I should have felt something, but everything in me went numb. Declan's face crumpled, but his lips and fist clamped hard and tight.

“What did they do to her?” Declan demanded.

“If Mother wanted you to know, Mother would come for you.” Malas grinned at Declan's sharp intake of breath. “Oh yes, little monster, your mother walks the Earth. Mistress of the Eversea, the Lady of Nightfall, Duchess of the Darkest Corner. They kept her alive so that either Wilhelm or I could have our son. We had not expected her to survive as long or as well as she did, gaining strength with every week that passed, and when she turned and developed her full powers, she became a most bothersome creature. But even with their combined strengths, the
Falskaar Vouras
were unable to end her. How could you possibly kill something like that?”

Declan's desperation splintered his voice. “Where is she?”
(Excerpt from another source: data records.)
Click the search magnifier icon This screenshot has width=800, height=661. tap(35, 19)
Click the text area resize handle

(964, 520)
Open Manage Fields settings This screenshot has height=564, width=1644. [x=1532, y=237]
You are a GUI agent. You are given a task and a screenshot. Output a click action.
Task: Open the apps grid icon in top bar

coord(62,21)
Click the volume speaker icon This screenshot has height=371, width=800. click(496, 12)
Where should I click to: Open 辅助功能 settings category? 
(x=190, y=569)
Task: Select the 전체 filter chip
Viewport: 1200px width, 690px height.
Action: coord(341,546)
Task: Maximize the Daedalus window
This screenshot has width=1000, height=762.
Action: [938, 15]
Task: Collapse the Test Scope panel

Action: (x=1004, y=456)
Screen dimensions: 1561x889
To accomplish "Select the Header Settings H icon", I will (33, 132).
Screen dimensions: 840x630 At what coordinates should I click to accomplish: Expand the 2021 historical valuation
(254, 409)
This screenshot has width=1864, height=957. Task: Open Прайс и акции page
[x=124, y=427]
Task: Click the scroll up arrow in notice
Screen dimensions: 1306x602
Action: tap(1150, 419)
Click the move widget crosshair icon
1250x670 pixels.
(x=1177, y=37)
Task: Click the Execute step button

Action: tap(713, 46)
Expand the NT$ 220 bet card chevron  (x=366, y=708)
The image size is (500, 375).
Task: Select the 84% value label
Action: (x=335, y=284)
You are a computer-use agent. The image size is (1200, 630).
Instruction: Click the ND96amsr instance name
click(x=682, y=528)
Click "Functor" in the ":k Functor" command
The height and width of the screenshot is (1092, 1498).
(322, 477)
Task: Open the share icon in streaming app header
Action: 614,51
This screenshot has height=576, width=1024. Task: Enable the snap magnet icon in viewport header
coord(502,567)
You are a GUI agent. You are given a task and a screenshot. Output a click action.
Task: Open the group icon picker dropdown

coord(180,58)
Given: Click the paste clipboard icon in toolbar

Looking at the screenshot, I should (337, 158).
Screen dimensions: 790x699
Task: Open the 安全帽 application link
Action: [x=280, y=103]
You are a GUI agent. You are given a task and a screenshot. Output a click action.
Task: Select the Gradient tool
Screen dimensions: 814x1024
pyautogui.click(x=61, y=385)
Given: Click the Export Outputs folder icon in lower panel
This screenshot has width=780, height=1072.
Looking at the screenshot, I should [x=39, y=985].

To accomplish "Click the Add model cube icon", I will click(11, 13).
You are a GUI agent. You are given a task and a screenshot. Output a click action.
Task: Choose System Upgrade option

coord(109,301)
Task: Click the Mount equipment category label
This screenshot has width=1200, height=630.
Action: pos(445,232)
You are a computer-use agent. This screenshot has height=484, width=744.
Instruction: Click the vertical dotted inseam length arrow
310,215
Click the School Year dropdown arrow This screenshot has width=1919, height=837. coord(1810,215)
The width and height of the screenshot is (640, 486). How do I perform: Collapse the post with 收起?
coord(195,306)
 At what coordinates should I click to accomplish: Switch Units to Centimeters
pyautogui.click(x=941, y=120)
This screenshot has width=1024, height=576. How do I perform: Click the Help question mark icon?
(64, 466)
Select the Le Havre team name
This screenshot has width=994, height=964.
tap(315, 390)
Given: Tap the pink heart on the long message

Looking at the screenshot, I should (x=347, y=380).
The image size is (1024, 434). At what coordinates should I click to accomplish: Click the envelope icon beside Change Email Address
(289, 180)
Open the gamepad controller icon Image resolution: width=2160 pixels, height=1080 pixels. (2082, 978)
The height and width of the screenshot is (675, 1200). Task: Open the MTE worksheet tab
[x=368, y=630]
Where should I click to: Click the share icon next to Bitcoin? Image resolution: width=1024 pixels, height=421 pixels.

“Tell me, little monster, do you even know your given name? Do you know hers? The king will only refer to her by sly names: Sister of Worms. Falsefeather. But I knew her alive, and her true name is a sweet stroke in my ear. You must have come across rumors about her, certainly. So very many questions you must have.”

“Where. Is. She.” Declan repeated.

“Release me, and I will take you to her,” Malas promised.

I spoke up. “No, he won't. He's bluffing, Declan.”

Malas ignored me. “Together, we will solve once and for all the mystery of your birth, and answer every question you've ever had.”

“That's not going to happen,” I said.

“You have received the same command as I have, DaySitter, from our Overlord. He wants my Anne. He has given you a ring like this.” He showed me his own, gold with a crescent moon: one moon, one Talent.

I didn't see any reason to deny it, so I shrugged.

“The Overlord must have my Anne,” Malas said. “She belongs to the grave, and to our Infernal Father. You must destroy John Spicer, claim Anne for the Overlord, and bring her back to me.”

“I think that sounds like a bad idea. An extra-bad idea. Right, Declan?”

His eyes were utterly haunted. His bottom lip hung open like he hadn't the strength to pull it up to cover his chattering teeth.

“Right, Declan?” I repeated, elbowing him.

He pulled it together enough to murmur something that might have been assent.

I'd take what I could get. “Right,” I said, motioning at Malas. “This vampire has all the bad ideas.”

Malas’ upper lip curled at my use of the V-word, but I didn't correct myself. “One-Fang going all Mr. Christian on Spicer's
HMS
Bounty
. Why can Three-Face not take Anne Himself? Why does He need me? He's a demon king, and I'm just a Groper-Feeler. Come to think of it, why do
you
need me, Malas? Spicer's obviously no match for you. Oh, wait. Guess he was.”